#### INPUT MATERIAL
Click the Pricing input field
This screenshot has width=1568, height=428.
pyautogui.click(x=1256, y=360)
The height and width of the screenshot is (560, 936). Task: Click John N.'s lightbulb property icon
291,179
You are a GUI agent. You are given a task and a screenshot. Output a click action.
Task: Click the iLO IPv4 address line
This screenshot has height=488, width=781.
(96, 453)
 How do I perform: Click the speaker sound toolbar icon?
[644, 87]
########
(WHAT TO DO) An exact restatement of the lines from the one with "Task: Click the iLO IPv4 address line" through the last line of the data is the only acceptable answer.

(RESPONSE TO THIS TASK)
Task: Click the iLO IPv4 address line
This screenshot has height=488, width=781.
(96, 453)
 How do I perform: Click the speaker sound toolbar icon?
[644, 87]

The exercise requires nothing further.